───── Document section
Cluster creation and resizing
This guide is for the cluster administrator (currently Derek). Since we only need one cluster and Derek is taking care of creating it, this guide is not necessary for the whole team. There is a separate guide on cluster management that is for the whole team.
Key resource referenced in creating this guide: Beginner's Guide to Magnum on Jetstream2
One-time local machine software setup
These instructions will set up your local (Linux, Mac, or WSL) machine to control the cluster through the command line.
Install Python and create virtual environment
Make sure you have a recent Python interpreter and the venv utility, then create a virtual environment for OpenStack management:
Install OpenStack command line tools
# Activate environment
source ~/venv/openstack/bin/activate
# Install OpenStack utilities
pip install -U python-openstackclient python-magnumclient python-designateclient
Install kubectl
Install the Kubernetes control utility kubectl (from the official Kubernetes documentation):
# Install prerequisites
sudo apt install -y apt-transport-https ca-certificates curl gnupg
# Add Kubernetes apt repository
curl -fsSL https://pkgs.k8s.io/core:/stable:/v1.33/deb/Release.key | sudo gpg --dearmor -o /etc/apt/keyrings/kubernetes-apt-keyring.gpg
sudo chmod 644 /etc/apt/keyrings/kubernetes-apt-keyring.gpg
echo 'deb [signed-by=/etc/apt/keyrings/kubernetes-apt-keyring.gpg] https://pkgs.k8s.io/core:/stable:/v1.33/deb/ /' | sudo tee /etc/apt/sources.list.d/kubernetes.list
sudo chmod 644 /etc/apt/sources.list.d/kubernetes.list
# Install kubectl
sudo apt update
sudo apt install -y kubectl
Create application credential
In Horizon, go to Identity > Application Credentials. Click Create:
- Do not change the roles
- Do not set a secret (one will be generated)
──────────
───── Extracted data
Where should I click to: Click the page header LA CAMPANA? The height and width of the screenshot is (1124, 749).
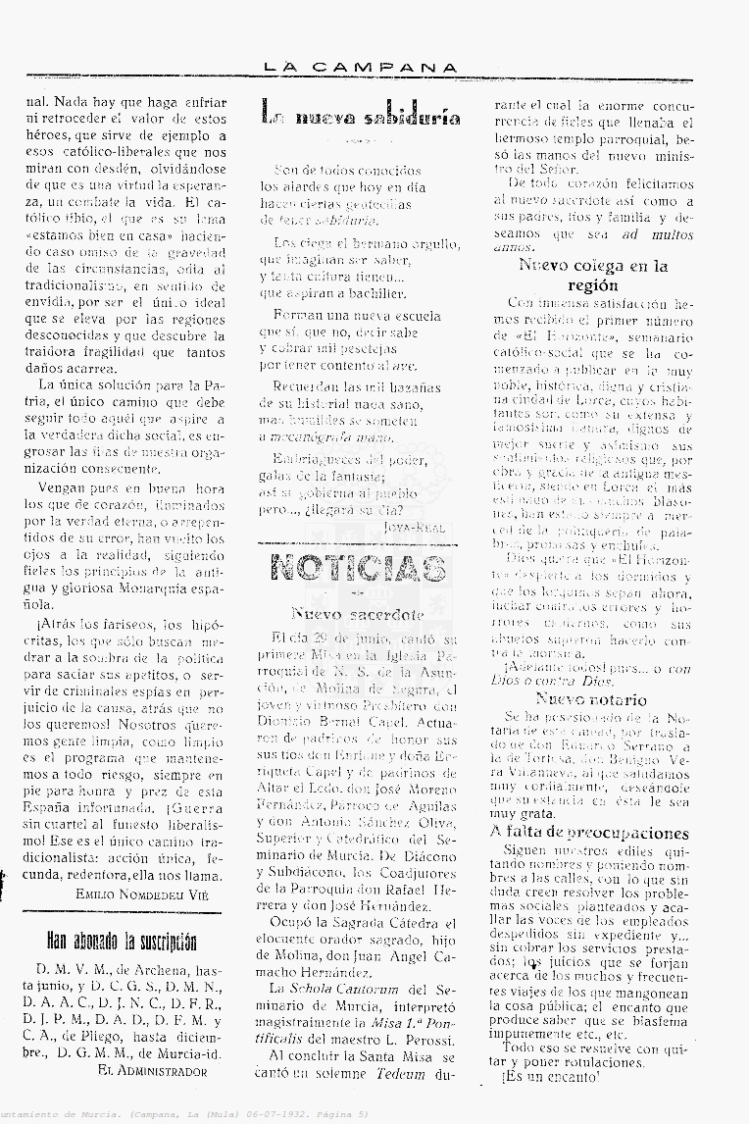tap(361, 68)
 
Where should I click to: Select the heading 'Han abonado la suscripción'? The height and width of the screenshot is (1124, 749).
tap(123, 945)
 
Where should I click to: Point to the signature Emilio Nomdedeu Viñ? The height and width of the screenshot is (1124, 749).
──────────
───── Extracted data
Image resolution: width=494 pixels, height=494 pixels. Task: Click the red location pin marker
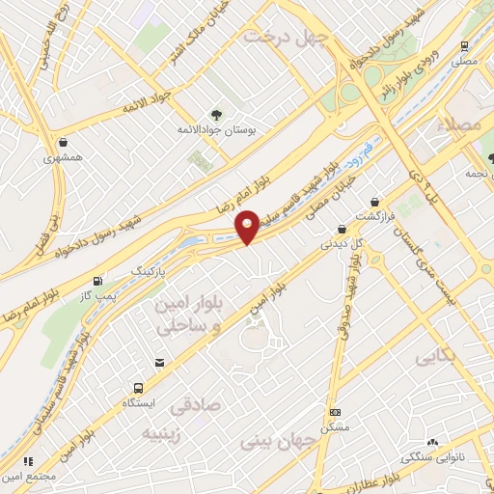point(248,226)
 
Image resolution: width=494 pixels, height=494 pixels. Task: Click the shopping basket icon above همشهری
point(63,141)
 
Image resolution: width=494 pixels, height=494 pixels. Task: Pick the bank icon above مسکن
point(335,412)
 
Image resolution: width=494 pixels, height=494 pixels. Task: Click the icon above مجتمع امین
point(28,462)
──────────
* [Stated problem 1]: Which three packages does the pip command in the cluster creation guide install?
* [Stated problem 2]: Extend the cluster creation guide, picking up after its final instruction about the application credential secret.

* [Exercise output 1]: python-openstackclient, python-magnumclient, and python-designateclient.

* [Exercise output 2]:
- Do set an expiration date
- Do check "unrestricted" (required because Magnum creates additional app credentials for the cluster)
Download the openrc file and store it in the OFO Vaultwarden organization where OFO members can access it.
Copy the application credential onto your local computer (do not put it on a JS2 machine),
ideally into ~/.ofocluster/app-cred-ofocluster-openrc.sh (which is where we will assume it is in
these docs).
Source the application credential (which sets relevant environment variables for the OpenStack command line tools):
Create OpenStack keypair
Create a keypair for cluster node access. If you want, you can save the private key that is displayed when you run this command in order to SSH into the cluster nodes later. However, they won't have public IP addresses, so this is mainly to satisfy Magnum's requirements.
# Create a new keypair (displays private key - save if needed)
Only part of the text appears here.